Ce détail montre combien est fausse l’histoire, telle que l’a faite la fantaisie des romanciers, et particulièrement l’imagination de Pitre-Chevalier : « En vain la mère en pleurs, dit-il, redemandait son fils ou sa fille à tous les saints du paradis : les oubliettes de Tiffauges gardaient leur proie et leur secret.

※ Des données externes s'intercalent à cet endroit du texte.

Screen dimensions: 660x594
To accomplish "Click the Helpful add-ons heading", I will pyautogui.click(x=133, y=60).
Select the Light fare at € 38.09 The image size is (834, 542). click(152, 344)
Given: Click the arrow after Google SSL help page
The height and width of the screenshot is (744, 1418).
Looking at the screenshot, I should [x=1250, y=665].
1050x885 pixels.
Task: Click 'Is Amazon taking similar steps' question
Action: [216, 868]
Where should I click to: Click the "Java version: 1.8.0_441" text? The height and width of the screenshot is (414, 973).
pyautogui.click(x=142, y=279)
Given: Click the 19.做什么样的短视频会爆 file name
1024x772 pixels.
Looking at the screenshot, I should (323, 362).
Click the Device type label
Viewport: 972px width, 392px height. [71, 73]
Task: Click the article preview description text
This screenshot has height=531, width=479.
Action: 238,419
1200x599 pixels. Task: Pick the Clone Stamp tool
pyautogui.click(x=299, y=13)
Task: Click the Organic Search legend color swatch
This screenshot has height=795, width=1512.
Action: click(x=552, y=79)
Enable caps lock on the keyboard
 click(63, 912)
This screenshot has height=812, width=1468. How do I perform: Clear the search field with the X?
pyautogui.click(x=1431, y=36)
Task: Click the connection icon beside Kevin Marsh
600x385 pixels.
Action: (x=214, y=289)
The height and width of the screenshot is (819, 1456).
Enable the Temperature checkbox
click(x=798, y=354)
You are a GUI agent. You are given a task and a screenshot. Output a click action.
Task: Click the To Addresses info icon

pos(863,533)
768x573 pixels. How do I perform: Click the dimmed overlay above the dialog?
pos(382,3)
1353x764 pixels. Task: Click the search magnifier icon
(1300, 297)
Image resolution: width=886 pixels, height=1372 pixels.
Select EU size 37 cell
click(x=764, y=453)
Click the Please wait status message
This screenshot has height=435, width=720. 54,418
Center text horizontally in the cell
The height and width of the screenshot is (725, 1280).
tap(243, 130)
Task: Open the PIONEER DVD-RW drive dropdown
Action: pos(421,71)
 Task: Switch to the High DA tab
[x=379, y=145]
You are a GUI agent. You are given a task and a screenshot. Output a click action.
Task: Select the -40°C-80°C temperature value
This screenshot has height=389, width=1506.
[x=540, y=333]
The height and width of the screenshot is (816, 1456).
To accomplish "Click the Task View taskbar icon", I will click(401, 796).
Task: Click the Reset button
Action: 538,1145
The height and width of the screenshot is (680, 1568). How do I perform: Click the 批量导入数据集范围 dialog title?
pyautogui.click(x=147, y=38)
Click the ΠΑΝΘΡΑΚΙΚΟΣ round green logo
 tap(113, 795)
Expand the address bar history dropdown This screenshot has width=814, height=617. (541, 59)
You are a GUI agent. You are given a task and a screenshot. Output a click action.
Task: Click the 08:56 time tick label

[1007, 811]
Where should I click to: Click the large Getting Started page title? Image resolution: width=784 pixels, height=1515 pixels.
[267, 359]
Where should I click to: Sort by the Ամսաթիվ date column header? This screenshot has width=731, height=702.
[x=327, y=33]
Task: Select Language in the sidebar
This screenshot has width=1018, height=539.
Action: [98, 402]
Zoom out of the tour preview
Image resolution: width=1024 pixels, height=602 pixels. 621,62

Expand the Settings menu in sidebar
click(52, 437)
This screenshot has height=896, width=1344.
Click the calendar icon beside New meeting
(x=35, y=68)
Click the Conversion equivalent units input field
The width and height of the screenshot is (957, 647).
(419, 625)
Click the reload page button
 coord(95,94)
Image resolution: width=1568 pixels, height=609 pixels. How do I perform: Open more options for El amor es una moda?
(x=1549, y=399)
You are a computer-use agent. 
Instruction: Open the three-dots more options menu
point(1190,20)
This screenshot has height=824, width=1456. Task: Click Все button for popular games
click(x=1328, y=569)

Cependant elles ne purent le garder si bien qu’il ne transpirât au dehors… Des cris lugubres furent entendus dans la nuit ; les traces de sang conduisaient vers la caverne immonde. Les plaintes et les investigations se multiplièrent en même temps que les victimes… On trouva dans les souterrains de Tiffauges, dans la tour de Chantocé, dans les latrines du château de la Suze, les cadavres ou les squelettes de cent quarante enfants massacrés ou flétris. Un essaim de pauvres jeunes filles, réservées à la honte et à la mort, s’en échappa comme un chœur d’anges échappés à l’enfer. La tombe garda le silence sur le reste[3]. » Rien ne manque à ce tableau, ni les sombres couleurs de la prison, ni les émotions de la délivrance : malheureusement, il n’en fut pas ainsi que le raconte l’écrivain breton. Aucun enfant vivant ne sortit des demeures de Gilles : tout ce que l’on en retira fut un peu de cendres, qu’on disait être de la cendre des victimes brûlées, et aussi un petit vêtement d’enfant, qui sentait si mauvais, que les témoins de cette scène n’en pouvaient supporter l’odeur[4]. C’eût été une grave imprudence de garder, sous les

  1. Proc. ecclés., Conf. de Poitou, p. lxxxvii, lxxxviii. — Proc. civ., Conf. de Henriet, fo 484. ro : Conf. de Poitou, fo 388, ro.
  2. Proc. ecclés., Conf. de Henriet, etc., p. xcviii.
  3. Pitre-Chevalier, La Bretagne ancienne, p. 480-481.
  4. Enq. civ. des 28, 29, 30 sept 1440, p. cxxvii.